Ichiyanagi Kouhei, Sekiguchi Hiroshi, Sato Tokushi, Nozawa Shunsuke, Tomita Ayana, Hoshino Manabu, Adachi Shin-ichi, Sasaki Yuji C
Photon Factory, Institute of Materials Structure Science, High Energy Accelerator Research Organization, 1-1 Oho, Tsukuba, Ibaraki 305-0801, Japan.
Japan Synchrotron Radiation Research Institute (JASRI), SPring-8, 1-1 Sayo, Hyogo 679-5198, Japan.
J Synchrotron Radiat. 2015 Jan;22(1):29-33. doi: 10.1107/S1600577514019730. Epub 2015 Jan 1.

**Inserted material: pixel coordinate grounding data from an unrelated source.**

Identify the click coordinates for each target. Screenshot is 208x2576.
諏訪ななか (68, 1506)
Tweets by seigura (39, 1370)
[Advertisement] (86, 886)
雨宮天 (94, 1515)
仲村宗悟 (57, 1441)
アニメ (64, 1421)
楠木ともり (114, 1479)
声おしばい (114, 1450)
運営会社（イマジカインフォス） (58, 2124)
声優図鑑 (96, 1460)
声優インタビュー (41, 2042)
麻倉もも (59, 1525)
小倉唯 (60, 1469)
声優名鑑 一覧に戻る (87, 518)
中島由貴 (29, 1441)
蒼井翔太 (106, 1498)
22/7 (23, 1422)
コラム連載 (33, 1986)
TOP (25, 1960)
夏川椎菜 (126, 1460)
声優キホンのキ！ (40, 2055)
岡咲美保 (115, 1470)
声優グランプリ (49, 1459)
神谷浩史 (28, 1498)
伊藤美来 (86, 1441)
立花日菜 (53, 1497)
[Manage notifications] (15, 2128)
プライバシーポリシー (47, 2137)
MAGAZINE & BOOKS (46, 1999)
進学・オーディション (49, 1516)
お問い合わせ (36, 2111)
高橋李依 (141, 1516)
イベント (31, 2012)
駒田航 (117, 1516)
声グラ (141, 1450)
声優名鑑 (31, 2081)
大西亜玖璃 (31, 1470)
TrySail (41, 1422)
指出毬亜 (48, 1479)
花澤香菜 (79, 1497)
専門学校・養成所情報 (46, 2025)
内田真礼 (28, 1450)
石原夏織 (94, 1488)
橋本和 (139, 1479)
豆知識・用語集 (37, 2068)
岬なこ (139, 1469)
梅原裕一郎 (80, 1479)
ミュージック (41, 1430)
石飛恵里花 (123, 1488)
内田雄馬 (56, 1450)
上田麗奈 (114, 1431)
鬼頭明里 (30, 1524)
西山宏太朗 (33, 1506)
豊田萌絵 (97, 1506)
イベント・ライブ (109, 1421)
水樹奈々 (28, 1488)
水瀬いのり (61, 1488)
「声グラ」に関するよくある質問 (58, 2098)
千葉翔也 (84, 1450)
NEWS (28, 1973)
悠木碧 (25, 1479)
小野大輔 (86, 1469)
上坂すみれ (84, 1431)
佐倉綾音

Picosecond time-resolved X-ray diffraction has been used to study the nanoscale thermal transportation dynamics of bare gold nanocrystals and thiol-based self-assembled monolayer (SAM)-coated integrated gold nanocrystals on a SiO2 glass substrate. A temporal lattice expansion of 0.30-0.33% was observed in the bare and SAM-coated nanocrystals on the glass substrate; the thermal energy inside the gold nanocrystals was transported to the contacted substrate through the gold-SiO2 interface. The interfacial thermal conductivity between the single-layered gold nanocrystal film and the SiO2 substrate is estimated to be 45 MW m(-2) K(-1) from the decay of the Au 111 peak shift, which was linearly dependent on the transient temperature. For the SAM-coated gold nanocrystals, the thermal dissipation was faster than that of the bare gold nanocrystal film. The thermal flow from the nanocrystals to the SAM-coated molecules promotes heat dissipation from the laser-heated SAM-coated gold nanocrystals. The thermal transportation of the laser-heated SAM-coated gold nanocrystal film was analyzed using the bidirectional thermal dissipation model.
皮秒时间分辨X射线衍射已被用于研究裸露的金纳米晶体以及在SiO₂玻璃衬底上基于硫醇的自组装单分子层(SAM)包覆的集成金纳米晶体的纳米级热输运动力学。在玻璃衬底上的裸露和SAM包覆的纳米晶体中观察到了0.30 - 0.33%的时间晶格膨胀;金纳米晶体内的热能通过金 - SiO₂界面传输到接触的衬底。根据Au 111峰位移的衰减估计,单层金纳米晶体薄膜与SiO₂衬底之间的界面热导率为45 MW m⁻² K⁻¹,其与瞬态温度呈线性相关。对于SAM包覆的金纳米晶体,热耗散比裸露的金纳米晶体薄膜更快。从纳米晶体到SAM包覆分子的热流促进了激光加热的SAM包覆金纳米晶体的散热。使用双向热耗散模型分析了激光加热的SAM包覆金纳米晶体薄膜的热输运。